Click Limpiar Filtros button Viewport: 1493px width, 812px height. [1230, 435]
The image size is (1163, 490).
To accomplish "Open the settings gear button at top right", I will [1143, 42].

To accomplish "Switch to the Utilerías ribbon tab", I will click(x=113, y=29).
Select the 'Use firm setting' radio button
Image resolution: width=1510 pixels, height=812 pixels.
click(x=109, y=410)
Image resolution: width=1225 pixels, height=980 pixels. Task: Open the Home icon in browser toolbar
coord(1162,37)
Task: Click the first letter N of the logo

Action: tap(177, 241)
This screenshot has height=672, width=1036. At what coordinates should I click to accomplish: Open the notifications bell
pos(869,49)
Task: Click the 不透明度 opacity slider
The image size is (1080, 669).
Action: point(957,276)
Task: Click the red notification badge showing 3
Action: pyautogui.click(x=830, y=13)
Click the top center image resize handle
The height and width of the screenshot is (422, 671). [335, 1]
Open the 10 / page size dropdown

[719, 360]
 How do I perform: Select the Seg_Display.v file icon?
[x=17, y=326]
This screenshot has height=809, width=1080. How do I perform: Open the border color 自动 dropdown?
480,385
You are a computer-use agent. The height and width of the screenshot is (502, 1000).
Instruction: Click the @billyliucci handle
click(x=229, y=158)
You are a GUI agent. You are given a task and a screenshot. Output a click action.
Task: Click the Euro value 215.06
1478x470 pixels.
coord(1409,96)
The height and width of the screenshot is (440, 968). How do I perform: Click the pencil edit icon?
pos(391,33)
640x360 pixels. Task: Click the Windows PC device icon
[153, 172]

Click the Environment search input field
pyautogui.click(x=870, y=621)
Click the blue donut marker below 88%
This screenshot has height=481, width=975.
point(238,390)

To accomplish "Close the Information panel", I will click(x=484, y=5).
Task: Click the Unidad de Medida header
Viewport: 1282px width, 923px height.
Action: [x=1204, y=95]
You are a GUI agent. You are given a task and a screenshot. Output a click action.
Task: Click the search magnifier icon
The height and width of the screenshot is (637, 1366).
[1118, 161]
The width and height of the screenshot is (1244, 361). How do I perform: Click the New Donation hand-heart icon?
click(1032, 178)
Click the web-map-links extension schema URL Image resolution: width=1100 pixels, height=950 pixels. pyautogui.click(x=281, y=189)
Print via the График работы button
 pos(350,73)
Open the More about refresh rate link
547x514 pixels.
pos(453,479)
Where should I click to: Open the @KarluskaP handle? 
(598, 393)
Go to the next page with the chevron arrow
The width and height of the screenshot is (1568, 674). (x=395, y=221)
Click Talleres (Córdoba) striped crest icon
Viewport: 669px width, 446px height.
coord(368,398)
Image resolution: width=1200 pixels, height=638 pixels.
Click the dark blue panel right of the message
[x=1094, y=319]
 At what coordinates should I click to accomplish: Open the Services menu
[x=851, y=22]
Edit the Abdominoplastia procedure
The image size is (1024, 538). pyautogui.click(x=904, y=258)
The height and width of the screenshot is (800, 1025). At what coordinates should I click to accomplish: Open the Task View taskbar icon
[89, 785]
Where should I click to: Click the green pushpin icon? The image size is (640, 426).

* **EXERCISE AIM**
Every entry is to be restated word for word.

* **SOLUTION TO THIS PROBLEM**
Click Limpiar Filtros button Viewport: 1493px width, 812px height. [1230, 435]
The image size is (1163, 490).
To accomplish "Open the settings gear button at top right", I will [1143, 42].

To accomplish "Switch to the Utilerías ribbon tab", I will click(x=113, y=29).
Select the 'Use firm setting' radio button
Image resolution: width=1510 pixels, height=812 pixels.
click(x=109, y=410)
Image resolution: width=1225 pixels, height=980 pixels. Task: Open the Home icon in browser toolbar
coord(1162,37)
Task: Click the first letter N of the logo

Action: tap(177, 241)
This screenshot has height=672, width=1036. At what coordinates should I click to accomplish: Open the notifications bell
pos(869,49)
Task: Click the 不透明度 opacity slider
The image size is (1080, 669).
Action: point(957,276)
Task: Click the red notification badge showing 3
Action: pyautogui.click(x=830, y=13)
Click the top center image resize handle
The height and width of the screenshot is (422, 671). [335, 1]
Open the 10 / page size dropdown

[719, 360]
 How do I perform: Select the Seg_Display.v file icon?
[x=17, y=326]
This screenshot has height=809, width=1080. How do I perform: Open the border color 自动 dropdown?
480,385
You are a computer-use agent. The height and width of the screenshot is (502, 1000).
Instruction: Click the @billyliucci handle
click(x=229, y=158)
You are a GUI agent. You are given a task and a screenshot. Output a click action.
Task: Click the Euro value 215.06
1478x470 pixels.
coord(1409,96)
The height and width of the screenshot is (440, 968). How do I perform: Click the pencil edit icon?
pos(391,33)
640x360 pixels. Task: Click the Windows PC device icon
[153, 172]

Click the Environment search input field
pyautogui.click(x=870, y=621)
Click the blue donut marker below 88%
This screenshot has height=481, width=975.
point(238,390)

To accomplish "Close the Information panel", I will click(x=484, y=5).
Task: Click the Unidad de Medida header
Viewport: 1282px width, 923px height.
Action: [x=1204, y=95]
You are a GUI agent. You are given a task and a screenshot. Output a click action.
Task: Click the search magnifier icon
The height and width of the screenshot is (637, 1366).
[1118, 161]
The width and height of the screenshot is (1244, 361). How do I perform: Click the New Donation hand-heart icon?
click(1032, 178)
Click the web-map-links extension schema URL Image resolution: width=1100 pixels, height=950 pixels. pyautogui.click(x=281, y=189)
Print via the График работы button
 pos(350,73)
Open the More about refresh rate link
547x514 pixels.
pos(453,479)
Where should I click to: Open the @KarluskaP handle? 
(598, 393)
Go to the next page with the chevron arrow
The width and height of the screenshot is (1568, 674). (x=395, y=221)
Click Talleres (Córdoba) striped crest icon
Viewport: 669px width, 446px height.
coord(368,398)
Image resolution: width=1200 pixels, height=638 pixels.
Click the dark blue panel right of the message
[x=1094, y=319]
 At what coordinates should I click to accomplish: Open the Services menu
[x=851, y=22]
Edit the Abdominoplastia procedure
The image size is (1024, 538). pyautogui.click(x=904, y=258)
The height and width of the screenshot is (800, 1025). At what coordinates should I click to accomplish: Open the Task View taskbar icon
[89, 785]
Where should I click to: Click the green pushpin icon? The image size is (640, 426).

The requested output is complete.